I would have to agree, electric.use it to hone your driving skills and gain some general maintenance knowlege.nitro's are a bear for the beginner. all it takes is not breaking an engine in right and your in 50 bucks for a new piston and sleeve.plus they are quite aggrivating until you get the hang of how to tune them in with the changing weather.knowing what to do when the engine is sluggish off the line or not making power on the top end etc.besides electrics are more fun for most beginners, charge a battery and have some fun!!


----------



## IndyRC_Racer (Oct 11, 2004)

Consider where you can run both. If you live out in the middle of nowhere, have good mechanical/tuning skills then nitro may be a good option. 

If you live in a crowded area then r/c electric is usually a better option because you can play with it anywhere since their is very little sound to bother the neighbors. You can easily run most offroad electric vehicles in a street, dirt, or very short grass. Charging the batteries is simple if you buy an ac/dc charger since you can hook it to an automobile battery or a wall outlet. The only "extra" cost with electric is batteries. 

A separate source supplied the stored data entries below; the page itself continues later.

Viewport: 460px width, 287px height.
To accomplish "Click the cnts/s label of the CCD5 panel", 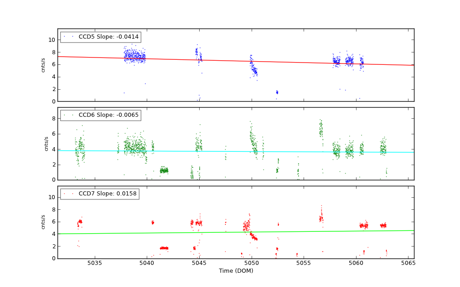I will [43, 65].
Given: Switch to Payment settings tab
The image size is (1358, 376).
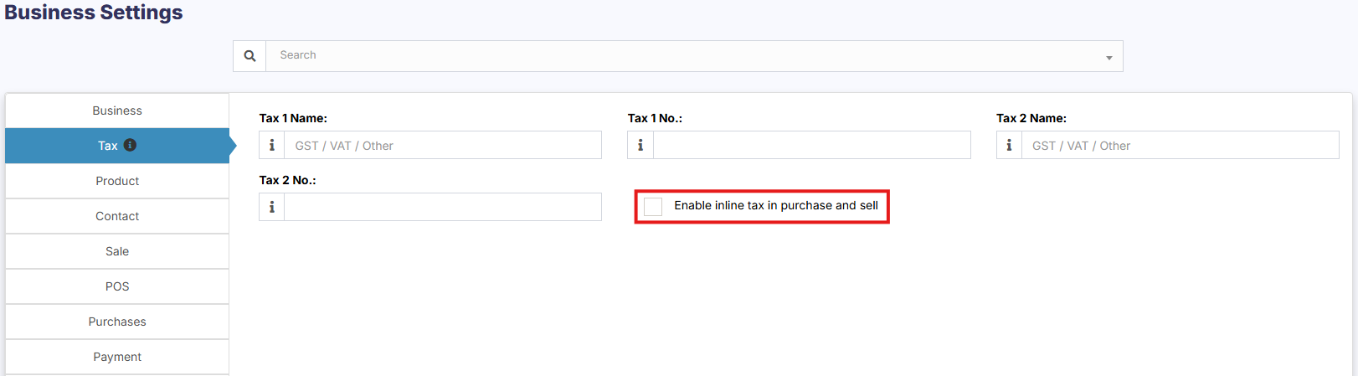Looking at the screenshot, I should click(x=117, y=357).
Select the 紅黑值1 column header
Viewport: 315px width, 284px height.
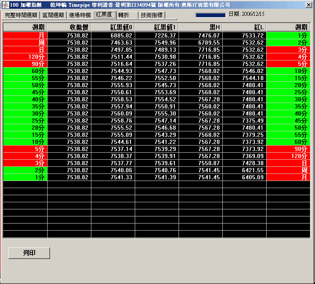[x=157, y=27]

If I were totally new to the hobby at this point I'd probably buy a RTR (ready to run) electric off-road kit with a brushless motor and lipo batteries. This would give me a motor that won't wear out and batteries with a lot of run time.


----------



## superdave2 (Dec 30, 2006)

IndyRC_Racer said:


> Consider where you can run both. If you live out in the middle of nowhere, have good mechanical/tuning skills then nitro may be a good option.
> 
> If you live in a crowded area then r/c electric is usually a better option because you can play with it anywhere since their is very little sound to bother the neighbors. You can easily run most offroad electric vehicles in a street, dirt, or very short grass. Charging the batteries is simple if you buy an ac/dc charger since you can hook it to an automobile battery or a wall outlet. The only "extra" cost with electric is batteries.
> 
> If I were totally new to the hobby at this point I'd probably buy a RTR (ready to run) electric off-road kit with a brushless motor and lipo batteries. This would give me a motor that won't wear out and batteries with a lot of run time.


with me i live in the middle of a city and i say screw them im driving my truck i dont even care :thumbsup::thumbsup:


----------



## RC 18 MT (Aug 4, 2007)

lol nice one /\ lol


----------



## wannafbody (Feb 6, 2007)

I ended up picking up a Traxxas Rustler TRT electric. I bought nicad batteries but eventually will probably upgrade them.


----------